I am studying for my final and I have several problems that I need help understanding. Here goes.
s = 1/2gt^2 solve for g
Tom earns $6,000 less than 2 times as much as Rachel. If their 2 incomes come to $60,000 how much does each make?
A train leaves town A for town B traveling at 40 mph. At the same time a second train leaves town B for town A at 50 mph. If the two towns are 720 miles apart how long will it take for the 2 trains to meet?
3/2x - 9 = 1/2x + 7 solve for x
Last one
v = kt/p solve for k
How do these get worked out? Please help.
Here goes.
s = 1/2gt^2 solve for g
**** multiply both sides by 2, divide both sides by t^2
Tom earns $6,000 less than 2 times as much as Rachel. If their 2 incomes come to $60,000 how much does each make?
2R-6000=T
R+T=60000
A train leaves town A for town B traveling at 40 mph. At the same time a second train leaves town B for town A at 50 mph. If the two towns are 720 miles apart how long will it take for the 2 trains to meet?
the distance both travel (added) is 720miles.
720=40T+50T solve for T
3/2x - 9 = 1/2x + 7 solve for x
subtract 1/2 x from each side, add 9 to each side.
Last one
v = kt/p solve for k multiply both sides by p/k
Sure! I'll explain how to solve each of these problems step by step. Let's start with the first one:
1. To solve for g in the equation s = (1/2)gt^2, you want to isolate g on one side of the equation.

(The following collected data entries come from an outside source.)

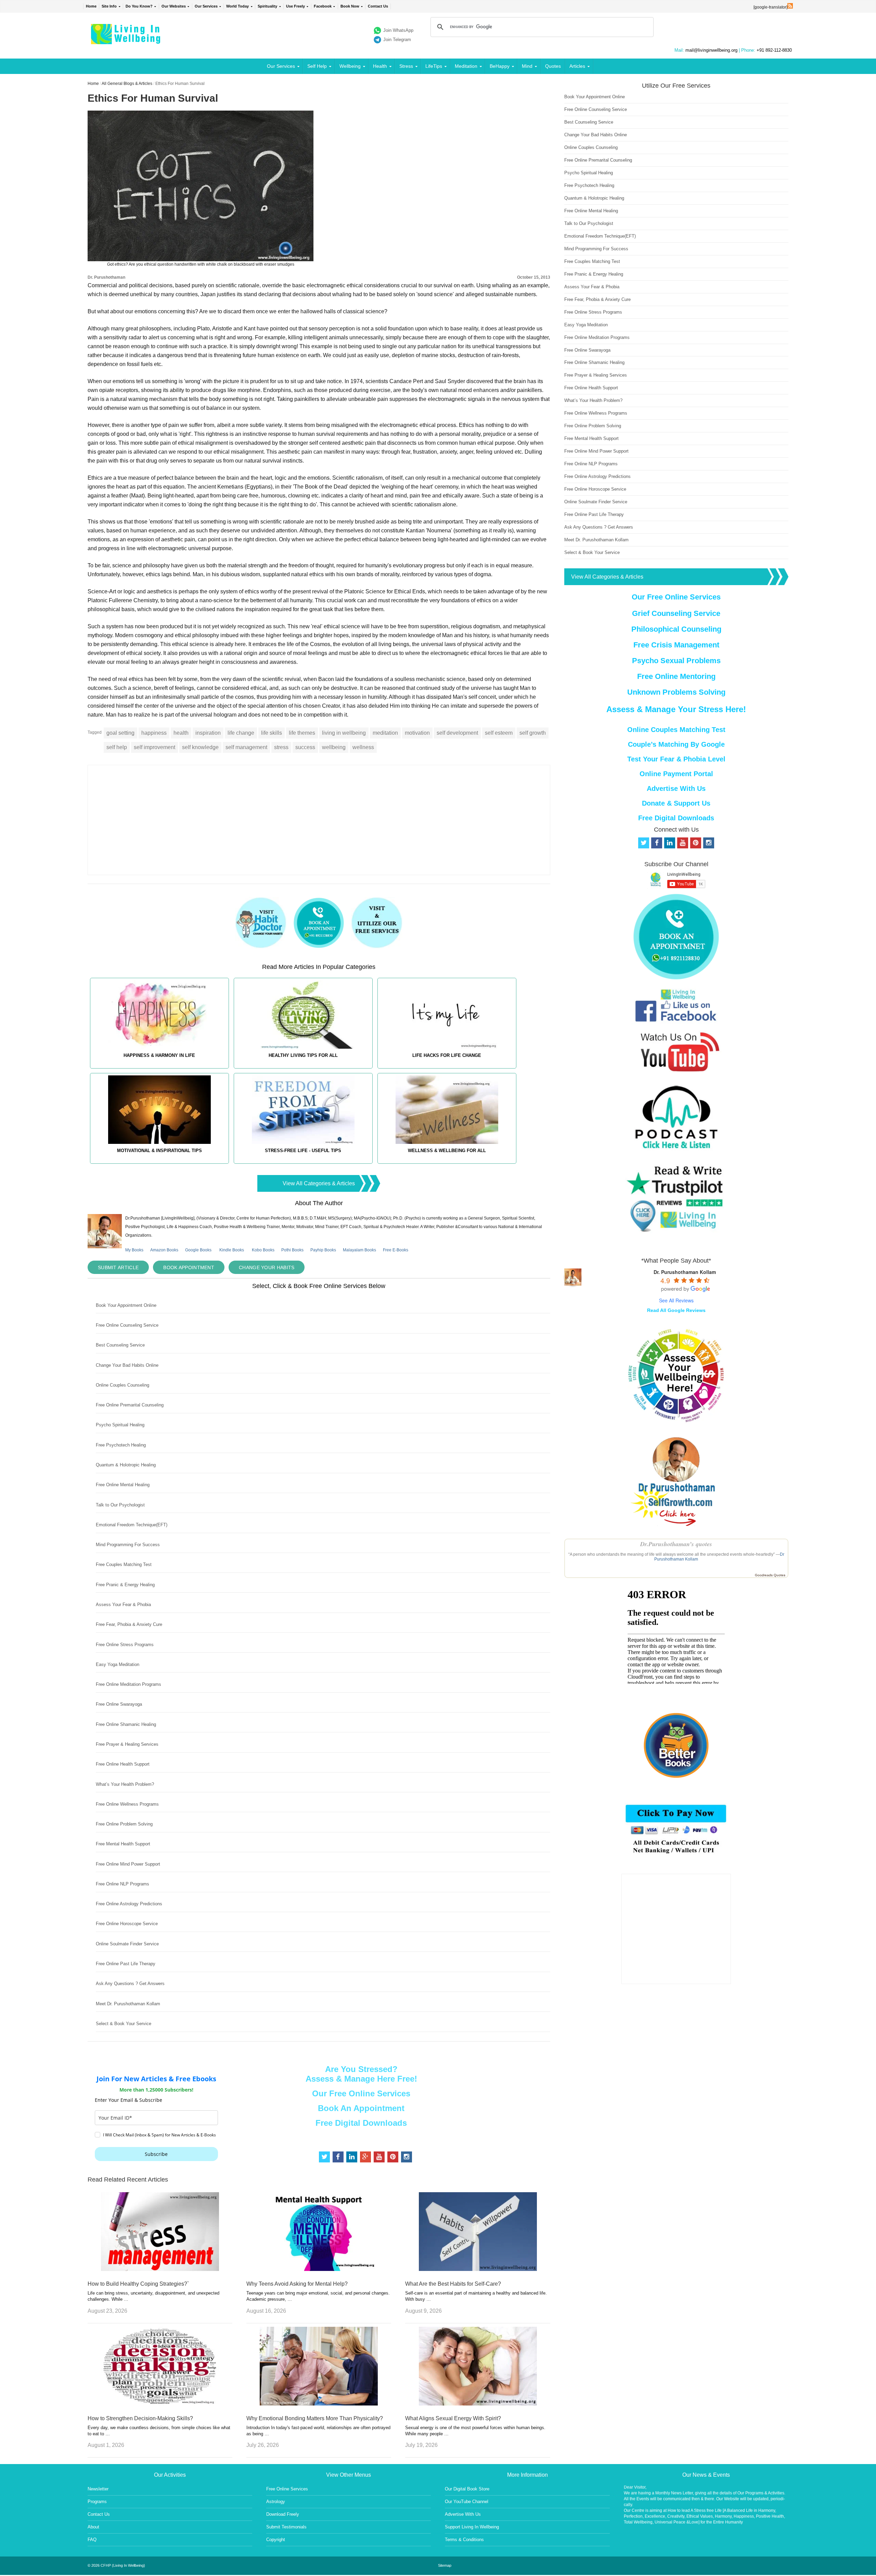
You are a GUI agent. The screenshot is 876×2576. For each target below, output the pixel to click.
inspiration (208, 733)
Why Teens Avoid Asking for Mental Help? (297, 2284)
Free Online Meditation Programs (128, 1684)
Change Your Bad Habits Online (127, 1365)
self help (116, 747)
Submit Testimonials (286, 2526)
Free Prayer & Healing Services (127, 1744)
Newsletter (98, 2488)
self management (246, 747)
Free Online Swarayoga (119, 1704)
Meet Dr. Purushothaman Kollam (128, 2003)
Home (91, 6)
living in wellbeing (344, 733)
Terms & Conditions (464, 2539)
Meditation (466, 66)
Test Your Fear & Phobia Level (676, 759)
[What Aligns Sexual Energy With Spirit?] (478, 2404)
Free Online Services (287, 2488)
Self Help (317, 66)
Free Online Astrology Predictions (129, 1903)
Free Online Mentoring (676, 676)
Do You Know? (139, 6)
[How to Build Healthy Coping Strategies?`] (160, 2269)
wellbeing (334, 747)
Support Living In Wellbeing (472, 2526)
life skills (271, 733)
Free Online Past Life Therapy (125, 1963)
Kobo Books (263, 1250)
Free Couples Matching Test (124, 1564)
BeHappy (500, 66)
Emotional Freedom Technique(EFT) (131, 1524)
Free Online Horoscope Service (127, 1923)
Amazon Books (164, 1250)
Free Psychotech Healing (121, 1445)
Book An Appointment (361, 2108)
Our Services (206, 6)
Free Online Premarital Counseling (130, 1404)
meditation (385, 733)
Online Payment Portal (676, 774)
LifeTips (433, 66)
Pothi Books (292, 1250)
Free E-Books (395, 1250)
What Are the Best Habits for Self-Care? (453, 2284)
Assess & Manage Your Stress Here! (676, 709)
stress (281, 747)
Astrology (275, 2501)
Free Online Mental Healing (123, 1484)
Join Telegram (397, 39)
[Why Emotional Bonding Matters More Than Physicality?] (319, 2404)
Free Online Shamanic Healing (126, 1724)
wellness (363, 747)
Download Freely (282, 2514)
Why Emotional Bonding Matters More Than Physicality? (314, 2418)
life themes (302, 733)
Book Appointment (188, 1267)
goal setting (120, 733)
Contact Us (378, 6)
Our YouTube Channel (466, 2501)
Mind (527, 66)
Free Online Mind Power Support (128, 1864)
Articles (577, 66)
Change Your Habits (266, 1267)
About (93, 2526)
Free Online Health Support (123, 1764)
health (181, 733)
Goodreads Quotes (770, 1575)
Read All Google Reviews (676, 1310)
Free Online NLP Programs (122, 1883)
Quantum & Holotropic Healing (126, 1464)
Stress (406, 66)
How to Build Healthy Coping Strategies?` (138, 2284)
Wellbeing (350, 66)
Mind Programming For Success (128, 1544)
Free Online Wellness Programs (127, 1804)
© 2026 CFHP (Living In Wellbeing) (116, 2565)
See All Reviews (676, 1300)
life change (241, 733)
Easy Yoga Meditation (117, 1664)
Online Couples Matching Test (676, 729)
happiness (154, 733)
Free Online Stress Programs (125, 1644)
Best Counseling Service (120, 1345)
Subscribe (156, 2154)
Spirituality (267, 6)
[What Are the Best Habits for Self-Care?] (478, 2269)
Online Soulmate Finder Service (127, 1943)
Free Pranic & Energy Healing (125, 1584)
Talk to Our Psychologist (120, 1504)
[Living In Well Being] (126, 40)
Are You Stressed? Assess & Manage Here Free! (361, 2073)
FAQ (92, 2539)
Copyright (275, 2539)
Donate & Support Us (676, 803)
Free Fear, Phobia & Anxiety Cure (129, 1624)
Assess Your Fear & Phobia (123, 1604)
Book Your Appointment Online (126, 1305)
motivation (417, 733)
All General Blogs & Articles (127, 83)
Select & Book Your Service (123, 2023)
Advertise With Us (676, 788)
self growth (532, 733)
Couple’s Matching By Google (676, 744)
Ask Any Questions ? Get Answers (130, 1983)
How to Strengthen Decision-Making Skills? (140, 2418)
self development (457, 733)
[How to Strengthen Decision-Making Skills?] (160, 2404)
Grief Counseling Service (676, 613)
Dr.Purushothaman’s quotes (676, 1544)
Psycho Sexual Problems (676, 660)
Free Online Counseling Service (127, 1325)
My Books (134, 1250)
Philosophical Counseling (676, 629)
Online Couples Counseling (122, 1385)
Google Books (198, 1250)
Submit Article (118, 1267)
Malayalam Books (359, 1250)
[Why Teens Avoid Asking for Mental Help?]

- Begin by multiplying both sides of the equation by 2 to get rid of the fraction:
2s = gt^2
- Next, divide both sides of the equation by t^2 to isolate g:
g = 2s / t^2
So, g is equal to 2s divided by t^2.
Moving on to the second problem:
2. Let's determine the incomes of Tom and Rachel. We'll set up an equation using the given information.
- Let's assume Rachel's income is x dollars.
- According to the problem, Tom earns $6,000 less than twice Rachel's income, so Tom's income can be represented as 2x - 6000.
- The sum of their incomes is $60,000, so we set up the equation:
x + (2x - 6000) = 60000
- Combine like terms on the left side of the equation:
3x - 6000 = 60000
- Add 6000 to both sides to isolate the term with x:
3x = 66000
- Divide both sides by 3 to solve for x:
x = 66000 / 3
- Simplify:
x = 22000
- Now substitute the value of x back into the expressions for Tom and Rachel's incomes:
Tom's income = 2x - 6000 = 2(22000) - 6000 = 44000 - 6000 = 38000
Rachel's income = x = 22000
So, Tom makes $38,000 and Rachel makes $22,000.
Now let's move on to the next question:
3. This problem involves two moving objects. Since they are moving towards each other, their speeds are added together to find their combined speed. We can use the formula:
- Time = Distance / Speed
- The two trains are traveling towards each other, so their combined speed is the sum of their individual speeds:
Combined speed = 40 mph + 50 mph = 90 mph
- The total distance between the two towns is 720 miles, so we can plug these values into the formula to find the time:
Time = Distance / Speed = 720 miles / 90 mph = 8 hours
Therefore, it will take the two trains 8 hours to meet.
Now let's move on to the fourth problem:
4. To solve the equation (3/2)x - 9 = (1/2)x + 7 for x, we want to isolate the term with x on one side of the equation.
- Begin by subtracting (1/2)x from both sides:
(3/2)x - (1/2)x - 9 = 7
- Combine like terms on the left side of the equation:
x - 9 = 7
- Now, add 9 to both sides to isolate x:
x - 9 + 9 = 7 + 9
- Simplify:
x = 16
So, x is equal to 16.
Finally, let's look at the last problem:
5. To solve for k in the equation v = kt/p, you want to isolate k on one side of the equation.
- Start by multiplying both sides of the equation by p:
pv = kt
- Next, divide both sides of the equation by t to isolate k:
k = pv / t
Thus, k is equal to pv divided by t.
I hope these explanations help! Let me know if you have any further questions.